Opdracht 1
Welk jaartal draagt de toegangspoort volgens het fragment over het Hof ten Toren?
Opdracht 2
Noem alle namen die het fragment over het Hof ten Toren voor deze hoeve geeft.
Opdracht 3
Schrijf de beschrijving van het Hof ten Toren verder na de laatste zin.

Fragment
»»

Zogenaamd "Hof ten Toren". Vroegere zetel van de oude heerlijkheid, vermeld vernieuwd handschrift van 1539. Volgens oud handschrift stond hier in de 11de eeuw een woontoren, op de plaats van de huidige toren. Proefopgraving door D. Callebaut wees op occupatie in de 11de tot 12de eeuw. Hof en heerlijkheid na 1616 eigendom van de Heer G. Van den Meeren, graaf van Kruishoutem en gedurende meer dan honderd jaar in het bezit van deze familie. Eertijds eigendom van H.J. Landrieu en tot jaren 1920 in het bezit van zijn zuster M. Landrieu. Eertijds zogenaamd "Heerenhoeve", later "De toren", nu "Hof ten Toren". Ook wel " 't Rozehof" genoemd.
Nagenoeg volledig gesloten en gedeeltelijk rozegeschilderde hoeve met gekasseid erf, gelegen op de noordelijke heuvelrug van de Scheldevallei, ten oosten, en ten westen geflankeerd door weiden, op de westelijke weide een kruisbeeld.
Ten noordwesten, korte gekasseide dreef tot de toegangspoort gedateerd 1731 (zie cartouche) onder wolfsdak (kunstleien, nok loodrecht op de straat), tot 1958 met stro bedekt en toen met dakkapelletje in het schildfront. Puntgevel met vlechtingen en ovaalvormige blinde cartouche met waterlijst, ter vervanging van het vroegere wapenschild van de Heren van den Meeren; tijdens de Franse revolutie zwaar beschadigd. Flankerende licht verweerde rechthoekige cartouches, rechts ANNO, links 1731. Steekbogige poortopening gestut door twee steunberen. In 1922-1923 herstellingswerken aan de ingangspoort door architect E. De Marès.

««

Beschikbare gegevens
»»

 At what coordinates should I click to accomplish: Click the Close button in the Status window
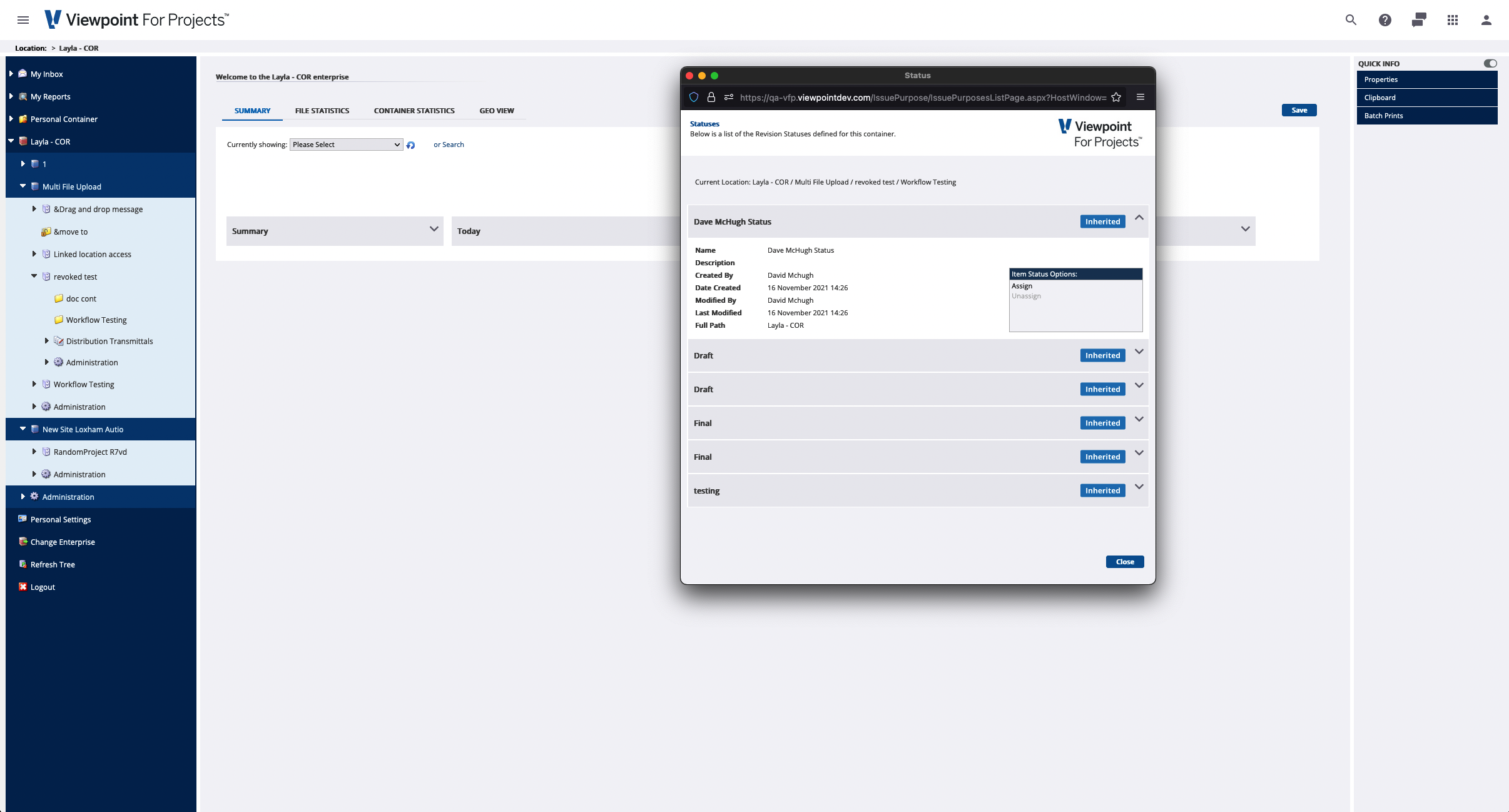(x=1124, y=561)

««

Schriftelijk antwoord 1
1731

Schriftelijk antwoord 2
"Hof ten Toren", "Heerenhoeve", "De toren" en " 't Rozehof".

Schriftelijk antwoord 3
Ten noorden, voormalige paardenstal met aansluitend wagenhuis heropgebouwd in 1919, onder zadeldak (pannen, nok parallel met de straat).
Ten oosten, bergplaats en stal heropgebouwd in 1919, onder zadeldak (pannen, nok loodrecht op de straat) met dakkapel en bakstenen gevel met vallende muizentand. Ten oosten daarvan een koestal van 1977.
Ten westen, dwarsschuur met poort in middentravee, met aan zuidelijke zijde lagere stallen en vervallen bakhuis minstens uit het tweede kwart van de 19de eeuw onder verspringend zadeldak (pannen, nok loodrecht op de straat).
Ten zuiden, toren tussen twee aanbouwen, minstens van 1641, waarschijnlijk ter vervanging van een toren uit de 11de tot 12de eeuw (zie Doornikse steenlagen onderaan de achtergevel). Bakstenen rozegeschilderde gevel met hardstenen hoekkettingen onder tentdak (kunstleien), tot 1918 bekroond met peervormige spits. Blinde erf- en zijgevels, achtergevel van twee traveeën en twee bouwlagen, op beide bouwlagen voorzien van steekbogige vensters met roedeverdeling, bakstenen waterlijst en hardstenen dorpel, wellicht aangebracht in de 18de eeuw.
Interieur: kruisgewelf met ruitvormig vierpasmotief, westelijke gevel met steekboogdeur, buiten met gietijzeren slot en waterlijst. Op tweede bouwlagen stucversiering op bordes.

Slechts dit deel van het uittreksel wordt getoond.